Download a book from PubPub programmatically

Roberts:

We have a project on PubPub that is a book in chapters. Possibility to download pubs is now functioning (great!), but still with some difficulty. What I want is to set up a system where I can download chapters (i.e. pubs) programmatically - preferably as markdown. Preferably also images and references (citations) in some structured, standard way (e.g. as bibtex). I then could manipulate the downloads in R/bookdown to auto compile a good looking PDF or ePub when needed.

I was wondering if there was some system/APIs in place to allow for this, or whether I could hack it up somehow. I have fair bash html/css and R skills and some perl but perhaps there will be a better way.

1 Like

Thanks for moving this over, Roberts.

We don’t have an API or a way to do bulk exports right now, but bulk exporting is on our short-term roadmap – as is improving our exports to include proper footnotes and citations, images, etc.

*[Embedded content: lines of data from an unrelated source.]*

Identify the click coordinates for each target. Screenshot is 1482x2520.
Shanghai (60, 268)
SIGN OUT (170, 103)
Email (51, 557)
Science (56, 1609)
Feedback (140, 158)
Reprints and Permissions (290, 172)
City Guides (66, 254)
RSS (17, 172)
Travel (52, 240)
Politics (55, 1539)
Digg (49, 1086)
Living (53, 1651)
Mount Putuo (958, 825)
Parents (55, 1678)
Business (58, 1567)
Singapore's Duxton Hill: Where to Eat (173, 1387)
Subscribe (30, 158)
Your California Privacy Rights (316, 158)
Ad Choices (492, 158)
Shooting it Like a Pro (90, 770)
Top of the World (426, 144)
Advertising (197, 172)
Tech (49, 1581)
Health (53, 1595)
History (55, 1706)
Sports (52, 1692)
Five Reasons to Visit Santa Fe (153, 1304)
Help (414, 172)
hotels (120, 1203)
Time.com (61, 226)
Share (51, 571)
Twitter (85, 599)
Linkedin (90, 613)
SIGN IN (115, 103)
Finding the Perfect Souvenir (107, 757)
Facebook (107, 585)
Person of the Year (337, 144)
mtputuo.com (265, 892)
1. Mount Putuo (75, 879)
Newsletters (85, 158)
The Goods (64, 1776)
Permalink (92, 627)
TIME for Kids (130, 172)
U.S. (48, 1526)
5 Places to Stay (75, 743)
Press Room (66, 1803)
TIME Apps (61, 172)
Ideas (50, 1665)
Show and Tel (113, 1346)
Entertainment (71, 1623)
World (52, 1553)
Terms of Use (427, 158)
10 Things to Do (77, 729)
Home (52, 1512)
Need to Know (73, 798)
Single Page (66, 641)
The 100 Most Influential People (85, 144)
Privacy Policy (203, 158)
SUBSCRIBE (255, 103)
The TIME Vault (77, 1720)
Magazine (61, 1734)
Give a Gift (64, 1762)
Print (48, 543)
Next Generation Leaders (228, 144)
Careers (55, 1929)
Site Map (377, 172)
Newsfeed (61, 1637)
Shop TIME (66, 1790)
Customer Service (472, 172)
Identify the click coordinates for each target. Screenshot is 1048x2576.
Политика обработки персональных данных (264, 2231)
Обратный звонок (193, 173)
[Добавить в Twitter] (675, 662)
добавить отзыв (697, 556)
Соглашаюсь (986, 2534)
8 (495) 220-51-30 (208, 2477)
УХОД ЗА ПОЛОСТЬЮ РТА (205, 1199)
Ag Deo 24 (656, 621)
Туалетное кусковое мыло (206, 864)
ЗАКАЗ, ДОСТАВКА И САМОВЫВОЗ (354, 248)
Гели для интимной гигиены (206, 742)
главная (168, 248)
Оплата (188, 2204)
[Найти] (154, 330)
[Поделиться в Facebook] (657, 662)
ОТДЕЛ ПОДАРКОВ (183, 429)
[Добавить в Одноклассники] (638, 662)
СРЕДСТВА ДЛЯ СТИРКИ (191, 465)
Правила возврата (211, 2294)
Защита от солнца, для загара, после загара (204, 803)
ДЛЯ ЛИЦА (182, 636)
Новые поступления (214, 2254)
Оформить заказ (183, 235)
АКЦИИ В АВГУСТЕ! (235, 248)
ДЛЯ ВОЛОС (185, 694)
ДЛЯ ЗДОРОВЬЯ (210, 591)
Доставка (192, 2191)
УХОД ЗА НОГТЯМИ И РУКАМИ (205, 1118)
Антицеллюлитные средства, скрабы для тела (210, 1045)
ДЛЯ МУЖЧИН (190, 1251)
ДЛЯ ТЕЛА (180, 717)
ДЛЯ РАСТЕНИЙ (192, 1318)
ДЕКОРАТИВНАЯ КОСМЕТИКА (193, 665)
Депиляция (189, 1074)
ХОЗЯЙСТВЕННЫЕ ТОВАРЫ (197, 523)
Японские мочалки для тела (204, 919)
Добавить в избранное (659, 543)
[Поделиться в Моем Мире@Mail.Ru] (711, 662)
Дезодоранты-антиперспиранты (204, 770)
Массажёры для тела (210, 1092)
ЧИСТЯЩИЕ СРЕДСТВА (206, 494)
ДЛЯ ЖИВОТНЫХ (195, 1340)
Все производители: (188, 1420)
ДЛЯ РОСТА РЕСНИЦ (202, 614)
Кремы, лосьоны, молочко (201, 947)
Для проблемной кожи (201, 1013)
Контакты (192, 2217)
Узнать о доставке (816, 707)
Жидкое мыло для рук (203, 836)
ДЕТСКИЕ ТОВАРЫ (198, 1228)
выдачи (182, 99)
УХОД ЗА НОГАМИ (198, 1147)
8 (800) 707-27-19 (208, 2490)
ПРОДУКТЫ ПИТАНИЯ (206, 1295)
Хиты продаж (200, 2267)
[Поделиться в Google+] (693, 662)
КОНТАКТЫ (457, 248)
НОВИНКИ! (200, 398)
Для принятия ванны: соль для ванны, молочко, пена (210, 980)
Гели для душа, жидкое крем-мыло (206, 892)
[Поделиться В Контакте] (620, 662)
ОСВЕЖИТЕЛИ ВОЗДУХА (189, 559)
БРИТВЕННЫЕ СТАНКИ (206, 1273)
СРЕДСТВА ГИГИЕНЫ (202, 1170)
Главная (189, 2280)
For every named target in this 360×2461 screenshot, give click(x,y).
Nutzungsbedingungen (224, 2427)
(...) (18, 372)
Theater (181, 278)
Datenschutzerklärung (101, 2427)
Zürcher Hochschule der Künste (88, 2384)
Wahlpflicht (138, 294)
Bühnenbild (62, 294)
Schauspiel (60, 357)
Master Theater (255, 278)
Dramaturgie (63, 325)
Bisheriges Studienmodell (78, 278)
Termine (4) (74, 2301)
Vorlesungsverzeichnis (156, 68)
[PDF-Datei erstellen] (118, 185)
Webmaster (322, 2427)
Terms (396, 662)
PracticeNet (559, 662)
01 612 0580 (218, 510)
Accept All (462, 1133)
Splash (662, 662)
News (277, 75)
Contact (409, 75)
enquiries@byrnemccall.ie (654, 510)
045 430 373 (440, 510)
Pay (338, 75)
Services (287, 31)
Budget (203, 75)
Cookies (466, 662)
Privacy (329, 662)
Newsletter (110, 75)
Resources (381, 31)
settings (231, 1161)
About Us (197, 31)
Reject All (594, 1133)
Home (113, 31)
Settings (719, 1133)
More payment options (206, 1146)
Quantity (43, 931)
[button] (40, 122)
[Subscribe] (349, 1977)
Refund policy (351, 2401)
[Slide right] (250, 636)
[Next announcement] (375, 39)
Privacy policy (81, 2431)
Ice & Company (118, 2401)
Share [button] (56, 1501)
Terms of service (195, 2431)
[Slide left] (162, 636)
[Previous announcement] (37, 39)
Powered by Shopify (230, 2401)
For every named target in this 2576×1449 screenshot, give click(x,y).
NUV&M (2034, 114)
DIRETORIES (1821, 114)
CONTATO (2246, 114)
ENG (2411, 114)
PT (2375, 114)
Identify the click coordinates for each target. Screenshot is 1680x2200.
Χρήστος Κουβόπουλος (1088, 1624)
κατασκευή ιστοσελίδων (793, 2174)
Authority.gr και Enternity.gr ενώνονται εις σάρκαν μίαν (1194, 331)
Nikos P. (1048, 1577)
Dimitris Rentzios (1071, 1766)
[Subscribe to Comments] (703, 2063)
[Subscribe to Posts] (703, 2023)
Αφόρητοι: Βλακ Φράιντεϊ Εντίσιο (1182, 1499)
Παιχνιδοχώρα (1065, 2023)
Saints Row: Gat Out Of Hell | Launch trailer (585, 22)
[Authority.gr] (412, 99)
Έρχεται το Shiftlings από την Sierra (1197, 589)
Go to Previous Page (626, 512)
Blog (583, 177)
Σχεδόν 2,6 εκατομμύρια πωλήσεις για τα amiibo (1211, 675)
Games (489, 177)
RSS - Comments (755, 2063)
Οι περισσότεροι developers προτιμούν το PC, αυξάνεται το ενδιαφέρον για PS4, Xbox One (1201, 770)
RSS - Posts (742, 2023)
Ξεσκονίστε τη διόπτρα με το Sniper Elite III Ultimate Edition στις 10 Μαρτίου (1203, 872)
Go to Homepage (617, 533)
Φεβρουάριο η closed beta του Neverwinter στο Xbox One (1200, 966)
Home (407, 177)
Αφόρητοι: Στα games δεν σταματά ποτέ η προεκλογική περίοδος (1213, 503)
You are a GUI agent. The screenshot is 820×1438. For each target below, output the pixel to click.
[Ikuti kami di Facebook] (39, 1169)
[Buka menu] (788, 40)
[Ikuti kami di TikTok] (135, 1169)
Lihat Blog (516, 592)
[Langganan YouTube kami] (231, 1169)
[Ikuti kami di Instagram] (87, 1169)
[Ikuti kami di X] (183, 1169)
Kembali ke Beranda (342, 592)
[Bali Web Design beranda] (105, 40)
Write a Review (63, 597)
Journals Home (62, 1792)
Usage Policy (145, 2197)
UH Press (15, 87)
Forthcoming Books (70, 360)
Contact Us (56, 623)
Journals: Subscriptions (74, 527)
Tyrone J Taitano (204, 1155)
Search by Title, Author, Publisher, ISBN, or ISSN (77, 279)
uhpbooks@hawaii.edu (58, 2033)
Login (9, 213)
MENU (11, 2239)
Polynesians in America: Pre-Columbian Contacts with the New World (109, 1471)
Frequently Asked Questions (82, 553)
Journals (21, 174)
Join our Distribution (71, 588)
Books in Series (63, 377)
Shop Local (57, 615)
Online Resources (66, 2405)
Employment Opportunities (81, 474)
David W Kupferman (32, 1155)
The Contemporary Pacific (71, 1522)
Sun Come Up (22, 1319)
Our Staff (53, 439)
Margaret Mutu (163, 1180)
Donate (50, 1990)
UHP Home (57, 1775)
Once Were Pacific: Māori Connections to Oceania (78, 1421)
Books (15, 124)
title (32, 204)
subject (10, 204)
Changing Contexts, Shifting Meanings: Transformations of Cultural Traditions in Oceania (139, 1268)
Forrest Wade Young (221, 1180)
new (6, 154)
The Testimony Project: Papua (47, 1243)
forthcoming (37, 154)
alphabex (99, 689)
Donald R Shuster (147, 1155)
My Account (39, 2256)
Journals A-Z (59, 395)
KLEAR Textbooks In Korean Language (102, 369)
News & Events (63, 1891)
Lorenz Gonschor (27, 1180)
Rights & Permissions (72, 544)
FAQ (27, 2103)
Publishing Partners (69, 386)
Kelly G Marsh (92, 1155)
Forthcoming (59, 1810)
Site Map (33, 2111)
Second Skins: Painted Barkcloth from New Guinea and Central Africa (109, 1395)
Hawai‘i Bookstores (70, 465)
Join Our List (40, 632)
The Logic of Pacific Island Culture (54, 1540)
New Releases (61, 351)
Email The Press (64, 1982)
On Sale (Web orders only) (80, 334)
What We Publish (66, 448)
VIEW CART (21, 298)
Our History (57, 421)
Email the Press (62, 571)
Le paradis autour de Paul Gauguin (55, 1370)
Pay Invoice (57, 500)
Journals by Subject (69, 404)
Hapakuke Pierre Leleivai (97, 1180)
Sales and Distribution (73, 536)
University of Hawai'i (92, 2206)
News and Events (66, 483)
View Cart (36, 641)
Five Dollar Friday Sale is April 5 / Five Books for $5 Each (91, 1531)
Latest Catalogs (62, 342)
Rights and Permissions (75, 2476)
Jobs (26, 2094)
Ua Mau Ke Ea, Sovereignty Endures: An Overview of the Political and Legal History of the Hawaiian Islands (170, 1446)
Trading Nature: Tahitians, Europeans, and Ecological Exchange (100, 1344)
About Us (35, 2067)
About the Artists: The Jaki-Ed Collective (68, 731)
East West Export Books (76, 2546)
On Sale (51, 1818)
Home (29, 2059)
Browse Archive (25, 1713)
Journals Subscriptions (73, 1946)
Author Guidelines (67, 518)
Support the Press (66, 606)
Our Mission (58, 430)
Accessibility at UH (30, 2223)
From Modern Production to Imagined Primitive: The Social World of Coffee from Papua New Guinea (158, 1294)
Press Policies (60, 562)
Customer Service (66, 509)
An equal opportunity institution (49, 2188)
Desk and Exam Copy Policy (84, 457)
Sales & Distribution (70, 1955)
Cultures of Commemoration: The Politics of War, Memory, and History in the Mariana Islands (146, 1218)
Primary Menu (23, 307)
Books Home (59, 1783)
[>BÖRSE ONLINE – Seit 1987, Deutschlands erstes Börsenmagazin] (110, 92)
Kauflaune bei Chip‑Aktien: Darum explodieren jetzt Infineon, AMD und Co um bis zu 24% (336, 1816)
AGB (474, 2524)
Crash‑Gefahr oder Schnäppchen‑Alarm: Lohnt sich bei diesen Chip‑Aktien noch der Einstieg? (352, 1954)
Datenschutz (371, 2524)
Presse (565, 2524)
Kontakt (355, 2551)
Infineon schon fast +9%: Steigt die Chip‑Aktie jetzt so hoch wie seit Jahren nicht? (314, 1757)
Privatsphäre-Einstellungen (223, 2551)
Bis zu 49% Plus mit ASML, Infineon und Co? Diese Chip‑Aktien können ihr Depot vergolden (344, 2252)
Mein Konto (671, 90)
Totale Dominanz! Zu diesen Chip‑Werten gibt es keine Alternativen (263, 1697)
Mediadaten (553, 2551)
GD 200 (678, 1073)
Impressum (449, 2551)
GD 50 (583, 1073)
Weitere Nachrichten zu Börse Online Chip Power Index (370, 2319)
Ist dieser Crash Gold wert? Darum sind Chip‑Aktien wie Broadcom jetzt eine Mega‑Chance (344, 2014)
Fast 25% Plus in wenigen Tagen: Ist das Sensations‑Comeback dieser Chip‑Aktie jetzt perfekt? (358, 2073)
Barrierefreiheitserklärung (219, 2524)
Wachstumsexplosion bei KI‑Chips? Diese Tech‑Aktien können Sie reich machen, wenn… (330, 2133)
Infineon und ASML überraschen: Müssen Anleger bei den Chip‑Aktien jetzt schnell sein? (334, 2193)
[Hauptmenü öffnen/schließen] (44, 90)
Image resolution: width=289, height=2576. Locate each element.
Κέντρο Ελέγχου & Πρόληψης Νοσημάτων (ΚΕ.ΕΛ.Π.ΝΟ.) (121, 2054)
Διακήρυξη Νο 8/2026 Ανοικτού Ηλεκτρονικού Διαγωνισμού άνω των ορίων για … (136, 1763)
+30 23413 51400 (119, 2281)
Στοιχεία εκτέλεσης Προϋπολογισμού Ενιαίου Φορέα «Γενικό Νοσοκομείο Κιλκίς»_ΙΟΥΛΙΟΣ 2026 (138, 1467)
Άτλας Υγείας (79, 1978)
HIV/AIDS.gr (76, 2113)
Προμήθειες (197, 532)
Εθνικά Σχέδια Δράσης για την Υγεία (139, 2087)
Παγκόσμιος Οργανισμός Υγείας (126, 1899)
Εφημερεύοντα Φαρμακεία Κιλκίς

In the meantime, if there aren’t too many chapters, I’d recommend downloading them individually and using Pandoc to process them in bulk from the command line. If you’re interested in that approach, I’ve been playing with a Pandoc script that can take PubPub’s generated HTML downloads and properly place footnotes and citations. It wouldn’t take much to get it generating Markdown in the flavor you’re looking for (although images is another matter, I don’t yet have a great solution for that).

1 Like

Hi Gabriel, thanks for this! It is great. The script is in javascript - a language that I have not had time to play with. I installed nodejs and npm on my system. Would you mind giving a very brief outline how you would use your script? - Say I downloaded 4 chapters as .html into a directory called Book. I can see that the images referenced are on pubpub - which is fine. What would I do next to peruse your script?